Duré felt moisture on his cheek and realized that he was weeping soundlessly, mindlessly. He roughly wiped the tears away with the back of his hand and stood there clenching his fists.

My intellect was my greatest vanity. I was the intellectual Jesuit, secure in the tradition of Teilhard and Prassard. Even the theology I pushed on the Church, on the seminarians, and on those few faithful still listening had emphasized the mind, that wonderful Omega Point of consciousness. God as a clever algorithm.

Well, some things are beyond intellect, Paul.

Duré entered the third Cave Tomb.

Sol awoke with a start, sure that someone was creeping up on him.

He jumped to his feet and looked around. Rachel was making soft sounds, awakening from her nap at the same time as her father. Brawne Lamia lay motionless where he had left her, med telltales still glowing green, brain activity readout a flat red.

He had slept for at least an hour; the shadows had crept across the valley floor, and only the top of the Sphinx was still in sunlight as the sun broke free of the clouds. Shafts of light slanted through the valley entrance and illuminated the cliff walls opposite. The wind was rising.

But nothing moved in the valley.

Sol lifted Rachel, rocked her as she cried, and ran down the steps, looking behind the Sphinx and toward the other Tombs.

“Paul!” His voice echoed off rock. Wind stirred dust beyond the Jade Tomb, but nothing else stirred. Sol still had the feeling that something was sneaking up on him, that he was being watched.
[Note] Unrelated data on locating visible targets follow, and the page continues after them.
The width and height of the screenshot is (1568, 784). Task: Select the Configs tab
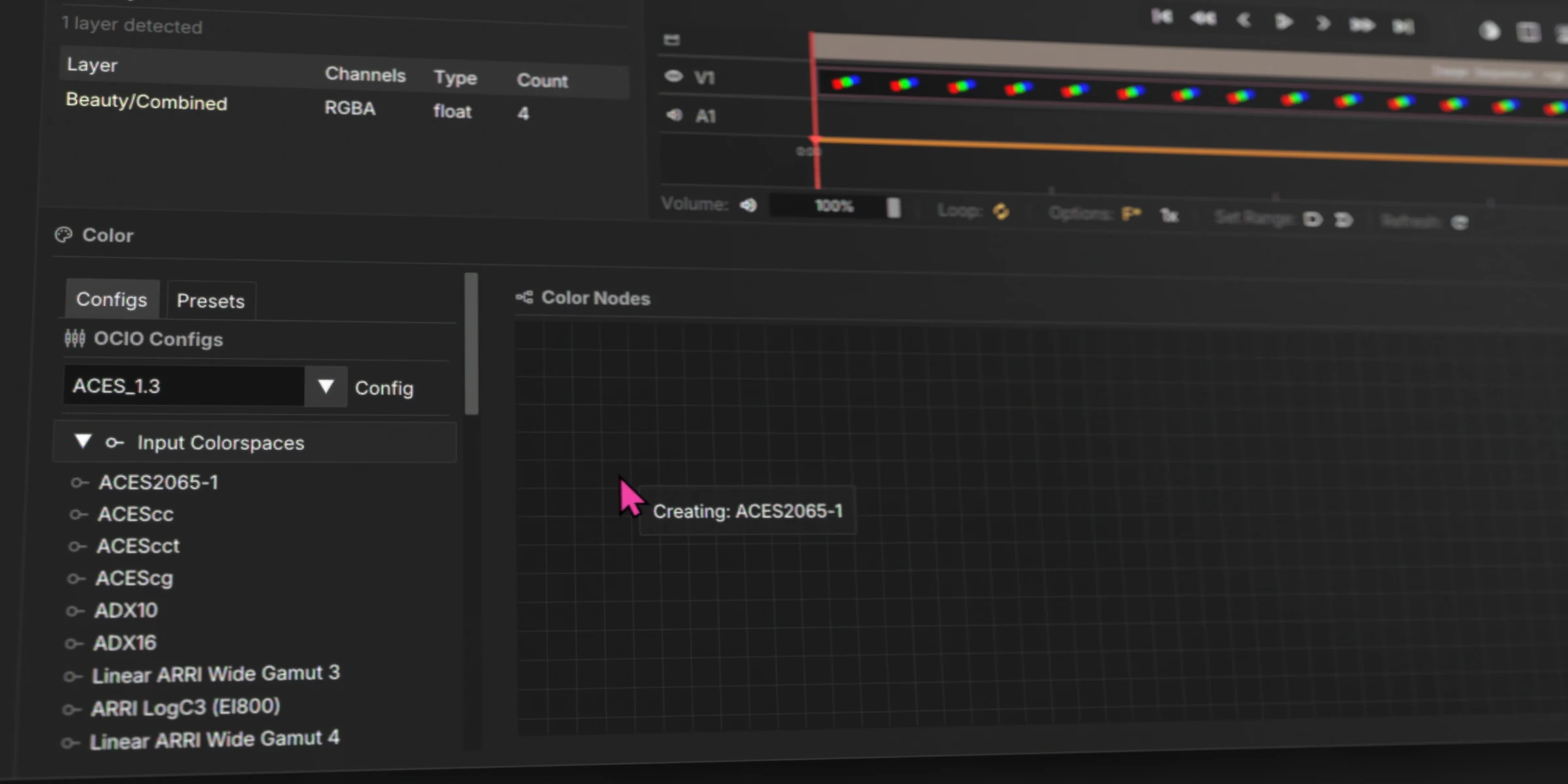(112, 300)
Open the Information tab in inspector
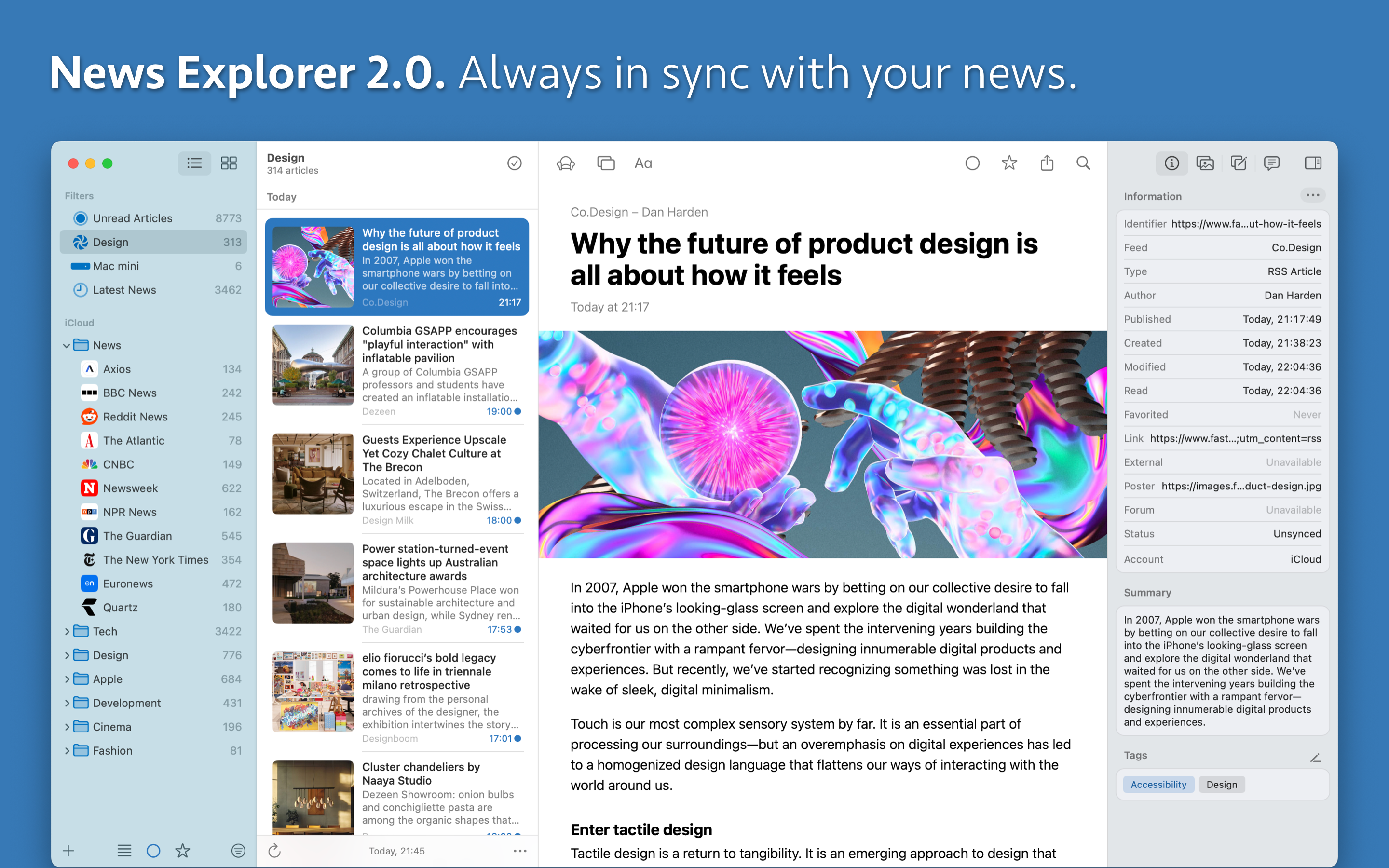The height and width of the screenshot is (868, 1389). coord(1171,163)
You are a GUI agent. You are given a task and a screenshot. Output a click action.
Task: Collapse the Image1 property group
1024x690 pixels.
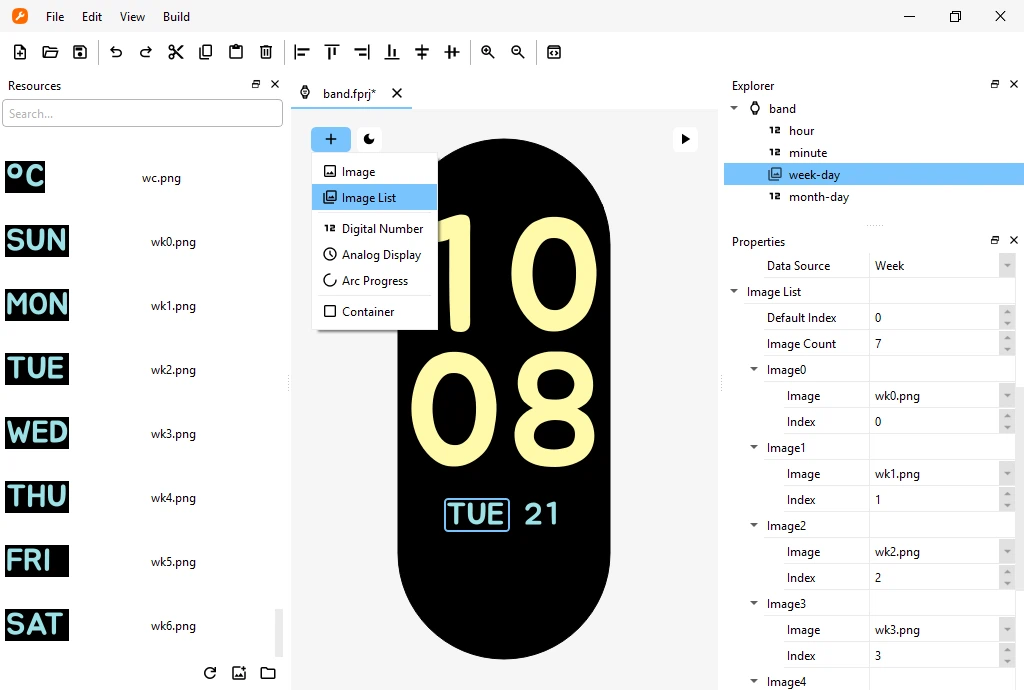[x=753, y=447]
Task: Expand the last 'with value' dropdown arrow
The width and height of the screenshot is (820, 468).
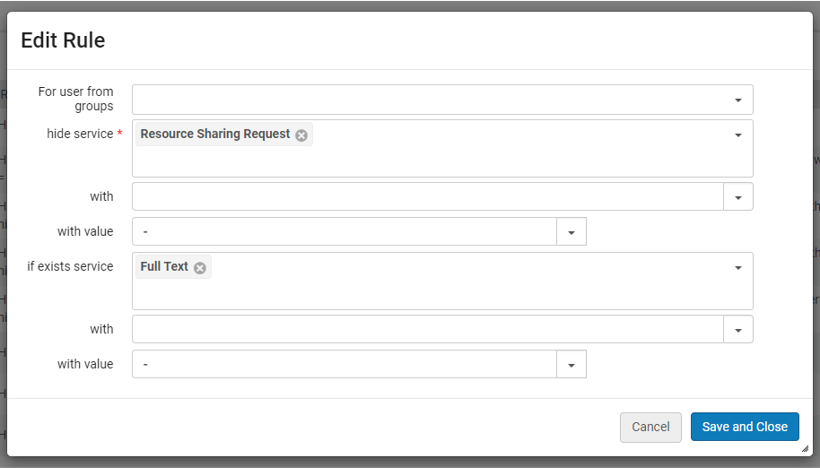Action: 571,365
Rachel screamed and wiggled in his grasp, her voice the high, thin wail of a newborn. Sol glanced at his comlog. She would be one day old in an hour. He searched the sky for the Consul’s ship, cursed softly at himself, and went back to the entrance to the Sphinx to change the baby’s diaper, check on Brawne, pull a nursing pak from his bag, and grab a cloak. The heat dissipated quickly when the sun was gone.

In the half-hour of twilight remaining, Sol moved quickly down the valley, shouting Duré’s name and peering into the Tombs without entering. Past the Jade Tomb where Hoyt had been murdered, its sides already beginning to glow a milky green. Past the dark Obelisk, its shadow thrown high on the southeastern cliff wall. Past the Crystal Monolith, its upper reaches glowing with the last of the day’s light, then fading as the sun set somewhere beyond the City of Poets. In the sudden chill and hush of evening, past the Cave Tombs, Sol shouting into each and feeling the dank air against his face like a cold breath from an open mouth.